Wednesday, October 19, 2016

Canada in Iraq: At war by any other name ...

By: Michael Den Tandt, National Post 

Image result for jtf2 iraq

As the pivotal battle of the war with the Islamic State of Iraq and the Levant begins, Canada is deeply implicated, with about 600 soldiers deployed in four countries, more than a quarter of those in ground combat. You wouldn’t know it though, unless you dug around. There is no stream of independent dispatches from embedded reporters, as was the rule during the 2002-14 Afghan campaign because there is no embed program. And the Defence Department has been exceptionally stingy with information. “Operational security” is a handy excuse. It doesn’t justify the level of secrecy.

There will be quibbling, as is customary whenever Canada fields soldiers carrying loaded firearms, about whether the troops “advising and assisting” Kurdish forces in northern Iraq are actually in combat. It may be in the Liberal government’s political interest to assert that, although Canadians have exchanged fire with the enemy — we don’t know how often, that’s a secret — these have been “defensive” actions only. The truth is much simpler, as it has been since the Conservative government launched the mission in 2014: Canada is at war. That’s what it means to provide intelligence, targeting for airstrikes, refuelling, aerial surveillance and leadership on the ground, at the front. To call it anything else is dishonest. It’s also a great disservice to the soldiers risking life and limb.
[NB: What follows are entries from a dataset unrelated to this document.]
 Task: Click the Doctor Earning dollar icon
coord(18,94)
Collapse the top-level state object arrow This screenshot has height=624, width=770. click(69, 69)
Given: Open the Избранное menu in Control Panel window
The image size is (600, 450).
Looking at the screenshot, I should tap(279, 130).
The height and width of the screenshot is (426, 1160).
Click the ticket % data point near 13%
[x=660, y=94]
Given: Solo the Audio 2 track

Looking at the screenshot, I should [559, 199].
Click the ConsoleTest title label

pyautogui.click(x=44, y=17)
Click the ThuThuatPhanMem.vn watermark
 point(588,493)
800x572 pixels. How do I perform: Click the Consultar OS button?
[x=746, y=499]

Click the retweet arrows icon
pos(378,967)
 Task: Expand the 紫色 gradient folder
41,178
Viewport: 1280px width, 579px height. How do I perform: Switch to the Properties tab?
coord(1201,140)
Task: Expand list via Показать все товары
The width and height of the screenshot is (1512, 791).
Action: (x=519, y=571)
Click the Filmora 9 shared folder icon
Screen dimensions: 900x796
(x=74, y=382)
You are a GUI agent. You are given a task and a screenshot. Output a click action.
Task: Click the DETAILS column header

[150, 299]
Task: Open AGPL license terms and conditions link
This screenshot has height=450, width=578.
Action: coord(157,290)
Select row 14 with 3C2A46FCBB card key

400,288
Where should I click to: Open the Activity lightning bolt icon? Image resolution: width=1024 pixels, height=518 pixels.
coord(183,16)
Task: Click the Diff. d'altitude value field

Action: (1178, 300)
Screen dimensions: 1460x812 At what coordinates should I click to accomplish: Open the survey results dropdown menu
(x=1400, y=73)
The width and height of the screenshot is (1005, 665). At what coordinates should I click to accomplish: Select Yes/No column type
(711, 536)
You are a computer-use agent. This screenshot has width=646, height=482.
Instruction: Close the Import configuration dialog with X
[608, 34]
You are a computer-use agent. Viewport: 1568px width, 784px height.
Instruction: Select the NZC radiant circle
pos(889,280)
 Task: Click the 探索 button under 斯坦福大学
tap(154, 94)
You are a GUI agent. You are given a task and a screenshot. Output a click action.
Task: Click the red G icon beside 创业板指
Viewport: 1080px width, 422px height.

THE TRUTH IS MUCH SIMPLER ... CANADA IS AT WAR.

If we acknowledge that Canada is at war — and, reading between the lines of recent remarks from Brig.-Gen. Peter Dawe and an “update” Monday from Defence Minister Harjit Sajjan, this conclusion is inevitable — then certain other conclusions also become inevitable. The first is that the Liberals either did not know, or knew and did not care, when they promised last year to remove Royal Canadian Air Force CF-18 jets from “combat” in Iraq and Syria, that this would soon prove to be an empty gesture.

The campaign pledge to end Canada’s role in coalition bombardment of ISIL positions — based on the specious notion that bombing was somehow more aggressive or combative than, say, refuelling or targeting — did not withstand scrutiny from the get-go.

When Prime Minister Justin Trudeau promised to replace the CF-18s with a more robust ground training mission, it was pointed out that ground training was both more dangerous than flying bombing runs and no less combative, given the nature of modern war. Humanitarian work and training require force protection; force protection requires intelligence; intelligence applied requires pre-emptive action, which sometimes mean bombing.


In an integrated command, such as the coalition against ISIL is, there is no distinction between the left hand and the right. They work together.

There can be no effective training of ground troops in a shooting war without accompanying those troops into combat, a point made during the election campaign. This was a central lesson of the Afghan war. Canadian trainers in Kandahar found they needed to join Afghan trainees on the battlefield to be credible. Trainers from other nations, who stayed mostly behind the wire and out of harm’s way, got little traction, Afghan contacts told me at the time.

Perhaps because it made so little sense upon examination, the vow to pull the CF-18s was not popular with most Canadians, polls indicated in 2015. But it did have an obvious political benefit: it helped make a vote for the Grits more palatable to the more pacifist-minded New Democratic Party voters who were the Liberals’ main strategic target in Campaign 2015.

The CF-18 withdrawal reflected Trudeau’s genuine desire to keep Canada at some remove from a conflict that had, after all, begun with president George W. Bush’s catastrophic decision to pre-emptively invade Iraq in 2003. Likewise the “whole-of-government” approach to Iraq introduced in February, including a boost in of humanitarian assistance and a tripling of the special forces contingent, was in keeping with the PM’s desire for Canada to have lasting impact on the ground, rather than “just bombing.”

The arguments that there is no such thing as “just bombing” in modern warfare, as applied by the U.S.led coalition in Iraq and Syria, that bombing is precisely targeted, and that it protects allies on the ground, fell on deaf ears. Last winter, when the Liberals could have changed course and left the fighters in place, they chose not to, the political imperative of keeping this signature promise apparently outweighing military considerations, frank speech and common sense.

Yet now Canada is at war outside Mosul, with soldiers on the front lines of what appears to be ISIL’s last stand as a wannabe state with its own territory — and, thanks to the lack of independent reports from the scene, something that can only be done with relative security through an embed program, we know next to nothing about it, beyond the scraps of mission data parcelled out on a Defence website.

Transparent and accountable? No. This is neither.